§ Stored data:

BEGIN

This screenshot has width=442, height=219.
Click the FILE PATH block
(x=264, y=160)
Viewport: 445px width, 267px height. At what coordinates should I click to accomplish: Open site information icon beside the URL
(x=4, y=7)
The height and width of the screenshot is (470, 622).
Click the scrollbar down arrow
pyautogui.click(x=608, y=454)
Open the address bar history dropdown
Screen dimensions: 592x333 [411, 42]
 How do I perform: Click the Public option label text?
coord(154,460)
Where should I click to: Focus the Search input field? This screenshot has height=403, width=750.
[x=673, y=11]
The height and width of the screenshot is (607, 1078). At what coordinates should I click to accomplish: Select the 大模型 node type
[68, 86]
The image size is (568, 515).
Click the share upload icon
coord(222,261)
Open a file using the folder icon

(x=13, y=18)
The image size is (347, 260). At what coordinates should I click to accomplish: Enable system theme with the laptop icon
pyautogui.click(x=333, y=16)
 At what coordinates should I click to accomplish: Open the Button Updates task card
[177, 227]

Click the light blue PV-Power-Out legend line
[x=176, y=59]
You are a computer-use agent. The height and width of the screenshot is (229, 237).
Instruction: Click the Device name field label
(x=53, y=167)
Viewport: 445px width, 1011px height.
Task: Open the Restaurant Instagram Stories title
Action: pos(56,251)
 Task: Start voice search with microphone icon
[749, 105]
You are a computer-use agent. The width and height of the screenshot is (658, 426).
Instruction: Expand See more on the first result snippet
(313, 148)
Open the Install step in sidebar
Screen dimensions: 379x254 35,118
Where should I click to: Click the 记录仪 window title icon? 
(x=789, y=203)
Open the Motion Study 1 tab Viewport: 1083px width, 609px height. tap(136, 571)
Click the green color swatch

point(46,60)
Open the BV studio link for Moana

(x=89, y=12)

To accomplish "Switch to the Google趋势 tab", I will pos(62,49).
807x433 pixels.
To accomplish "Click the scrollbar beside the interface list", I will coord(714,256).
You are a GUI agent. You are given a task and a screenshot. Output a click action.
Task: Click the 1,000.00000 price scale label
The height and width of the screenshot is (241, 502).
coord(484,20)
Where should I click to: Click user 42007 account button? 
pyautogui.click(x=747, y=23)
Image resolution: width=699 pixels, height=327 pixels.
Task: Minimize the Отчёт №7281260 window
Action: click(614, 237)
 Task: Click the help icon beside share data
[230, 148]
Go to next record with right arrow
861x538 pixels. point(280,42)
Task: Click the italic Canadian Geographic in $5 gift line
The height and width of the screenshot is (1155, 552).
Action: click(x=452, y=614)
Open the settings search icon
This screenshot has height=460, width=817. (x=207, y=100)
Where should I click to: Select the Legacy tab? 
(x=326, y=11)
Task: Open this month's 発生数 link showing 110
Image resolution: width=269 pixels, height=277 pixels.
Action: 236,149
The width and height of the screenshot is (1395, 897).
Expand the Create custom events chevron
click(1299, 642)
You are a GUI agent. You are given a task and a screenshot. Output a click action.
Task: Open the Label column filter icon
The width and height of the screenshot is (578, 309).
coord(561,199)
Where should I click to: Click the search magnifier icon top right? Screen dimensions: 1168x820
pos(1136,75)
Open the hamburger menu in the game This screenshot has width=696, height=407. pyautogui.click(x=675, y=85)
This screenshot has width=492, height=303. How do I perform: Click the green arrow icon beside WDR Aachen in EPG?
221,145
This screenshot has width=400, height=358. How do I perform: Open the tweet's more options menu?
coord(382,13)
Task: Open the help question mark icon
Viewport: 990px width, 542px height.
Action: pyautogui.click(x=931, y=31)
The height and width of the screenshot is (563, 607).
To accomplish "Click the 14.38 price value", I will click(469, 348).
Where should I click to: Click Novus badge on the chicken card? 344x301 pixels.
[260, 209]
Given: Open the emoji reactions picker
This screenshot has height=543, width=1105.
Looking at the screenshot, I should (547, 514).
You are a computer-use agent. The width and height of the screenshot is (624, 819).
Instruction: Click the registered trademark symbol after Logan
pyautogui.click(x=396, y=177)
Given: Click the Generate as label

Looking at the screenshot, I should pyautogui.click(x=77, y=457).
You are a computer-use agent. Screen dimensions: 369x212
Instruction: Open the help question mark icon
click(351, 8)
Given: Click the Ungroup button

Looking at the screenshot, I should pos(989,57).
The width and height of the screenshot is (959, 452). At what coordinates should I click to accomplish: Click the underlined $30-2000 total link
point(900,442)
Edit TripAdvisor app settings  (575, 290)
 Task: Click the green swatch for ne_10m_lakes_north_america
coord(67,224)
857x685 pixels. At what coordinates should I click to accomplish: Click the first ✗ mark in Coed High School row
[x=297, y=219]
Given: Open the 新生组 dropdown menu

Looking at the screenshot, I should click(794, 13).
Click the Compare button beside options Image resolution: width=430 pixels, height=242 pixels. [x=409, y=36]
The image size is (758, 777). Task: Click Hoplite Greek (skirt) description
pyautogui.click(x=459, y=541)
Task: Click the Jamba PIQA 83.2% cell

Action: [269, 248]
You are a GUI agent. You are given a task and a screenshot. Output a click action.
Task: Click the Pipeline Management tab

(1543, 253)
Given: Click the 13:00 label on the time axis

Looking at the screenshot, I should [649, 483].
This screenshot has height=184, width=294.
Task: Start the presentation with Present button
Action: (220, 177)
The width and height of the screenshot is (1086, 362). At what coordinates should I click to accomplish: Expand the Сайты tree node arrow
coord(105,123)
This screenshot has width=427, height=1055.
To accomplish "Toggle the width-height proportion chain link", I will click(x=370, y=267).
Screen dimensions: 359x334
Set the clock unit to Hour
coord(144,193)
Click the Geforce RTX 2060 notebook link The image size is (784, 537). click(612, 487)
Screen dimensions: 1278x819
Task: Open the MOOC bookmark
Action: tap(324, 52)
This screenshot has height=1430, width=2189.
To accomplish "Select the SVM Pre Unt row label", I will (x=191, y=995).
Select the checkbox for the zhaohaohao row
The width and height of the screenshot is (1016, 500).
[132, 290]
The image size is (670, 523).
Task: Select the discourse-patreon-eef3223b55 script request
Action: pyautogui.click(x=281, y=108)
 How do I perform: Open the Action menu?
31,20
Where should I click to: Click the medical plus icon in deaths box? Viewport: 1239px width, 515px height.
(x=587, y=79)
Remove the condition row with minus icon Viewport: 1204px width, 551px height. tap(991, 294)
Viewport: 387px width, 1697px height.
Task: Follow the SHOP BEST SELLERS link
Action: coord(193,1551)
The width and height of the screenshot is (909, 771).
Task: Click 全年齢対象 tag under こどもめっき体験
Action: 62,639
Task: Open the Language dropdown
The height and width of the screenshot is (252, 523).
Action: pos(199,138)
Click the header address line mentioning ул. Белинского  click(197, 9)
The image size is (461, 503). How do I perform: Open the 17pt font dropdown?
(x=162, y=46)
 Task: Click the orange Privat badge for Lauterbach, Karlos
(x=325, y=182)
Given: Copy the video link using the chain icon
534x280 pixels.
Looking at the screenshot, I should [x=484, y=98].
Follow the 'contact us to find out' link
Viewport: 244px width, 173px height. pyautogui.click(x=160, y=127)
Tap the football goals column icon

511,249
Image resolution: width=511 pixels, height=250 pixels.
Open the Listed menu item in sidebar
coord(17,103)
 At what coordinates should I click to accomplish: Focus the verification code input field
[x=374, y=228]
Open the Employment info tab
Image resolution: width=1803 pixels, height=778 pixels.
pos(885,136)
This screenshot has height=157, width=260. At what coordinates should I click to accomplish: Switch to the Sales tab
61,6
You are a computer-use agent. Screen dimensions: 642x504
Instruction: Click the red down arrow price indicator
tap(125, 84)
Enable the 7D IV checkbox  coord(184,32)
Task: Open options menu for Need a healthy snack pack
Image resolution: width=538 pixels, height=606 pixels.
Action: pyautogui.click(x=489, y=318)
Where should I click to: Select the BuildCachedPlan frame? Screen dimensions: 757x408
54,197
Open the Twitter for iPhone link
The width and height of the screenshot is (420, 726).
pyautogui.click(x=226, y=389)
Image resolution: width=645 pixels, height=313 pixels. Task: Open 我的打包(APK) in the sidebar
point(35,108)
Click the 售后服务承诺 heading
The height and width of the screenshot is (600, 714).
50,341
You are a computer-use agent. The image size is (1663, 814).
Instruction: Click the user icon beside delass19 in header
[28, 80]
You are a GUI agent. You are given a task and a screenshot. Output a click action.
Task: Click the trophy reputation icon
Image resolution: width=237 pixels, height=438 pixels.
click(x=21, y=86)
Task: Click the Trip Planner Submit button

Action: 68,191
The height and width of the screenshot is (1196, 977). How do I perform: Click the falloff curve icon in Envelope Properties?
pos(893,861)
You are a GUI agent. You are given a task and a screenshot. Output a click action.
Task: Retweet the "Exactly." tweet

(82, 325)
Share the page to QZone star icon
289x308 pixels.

END

§ Exercise prompt:
Each line from the one containing "Image resolution: width=237" to the final line above should be written out exactly; please omit the others.

§ Output for this task:
Image resolution: width=237 pixels, height=438 pixels.
click(x=21, y=86)
Task: Click the Trip Planner Submit button

Action: 68,191
The height and width of the screenshot is (1196, 977). How do I perform: Click the falloff curve icon in Envelope Properties?
pos(893,861)
You are a GUI agent. You are given a task and a screenshot. Output a click action.
Task: Retweet the "Exactly." tweet

(82, 325)
Share the page to QZone star icon
289x308 pixels.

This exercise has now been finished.